Who Gets Gas Fees? A gas fee is used to reward network validators for their services to the blockchain. Let's explore more.
Explanation of the Ethereum Gas Fee
The concept of gas was initially created as a way to reward miners for their work in the maintenance and security of the blockchain. When the proof of staking algorithm was adopted in September 2022, gas fees were included as compensation for staking ETH and participating in validation; The more a user has staked, the more they can earn.

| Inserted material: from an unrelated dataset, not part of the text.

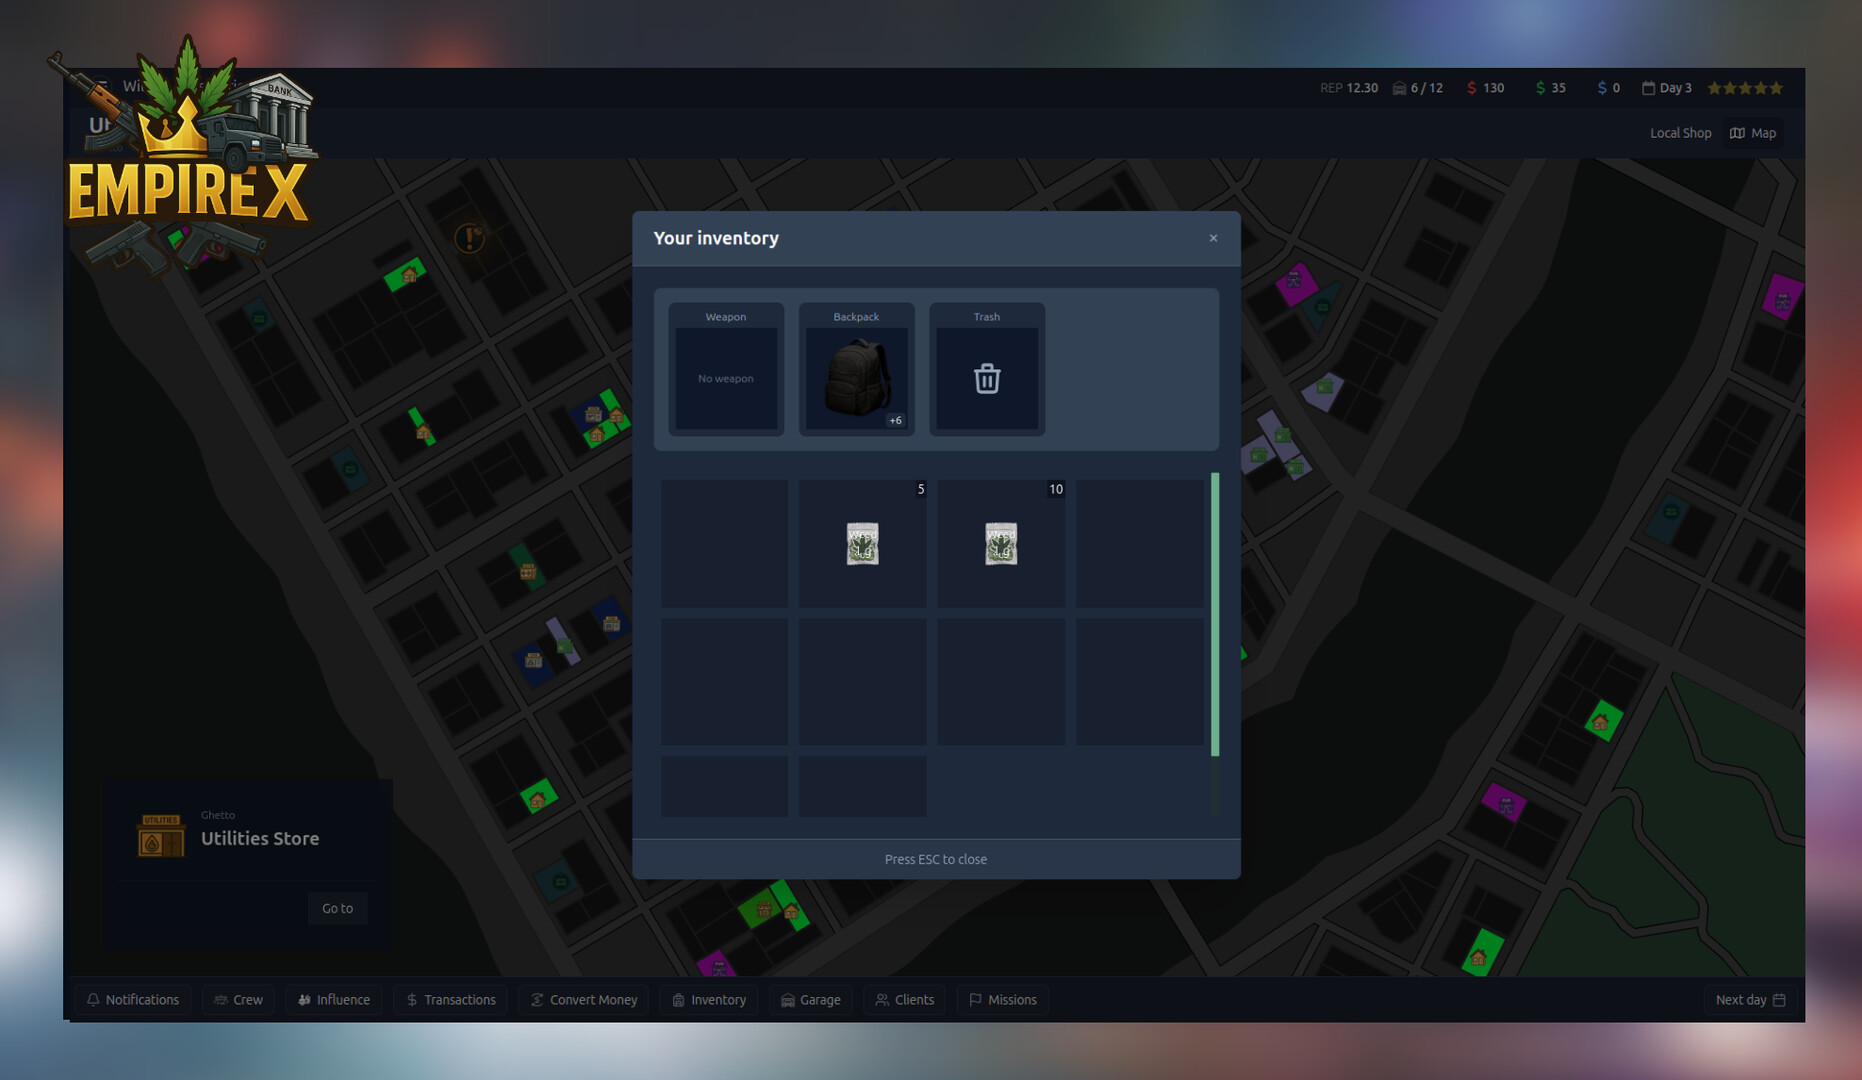1862x1080 pixels.
Task: Open Local Shop from top right
Action: [1680, 132]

The amount of work you expect a validator to complete on a specific transaction is called the "gas limit." A higher gas limit often means the user expects the transaction to require more work. The "gas price" is the cost per finished work unit . A transaction cost is therefore equal to the gas limit times the gas price. In many transactions, tips are also included, and they are added to the gas price (the more you pay, the faster your transaction is completed). The lower a user estimates their gas limit, the lower the priority in the queue they will be.
Who Gets Gas Fees?
This fee is paid to Ethereum validators in exchange for them validating blocks and staking their ether, both of which are necessary steps in the processing and verification of transactions on the network.
Transaction supply and demand impact gas fees; if the network is busy, gas prices may be high. On the other hand, they may be low if there is little traffic.
Hopefully, reading this article, "Who Gets Gas Fees? Ethereum Gas Fee Explanation" can help you to understand it better than before.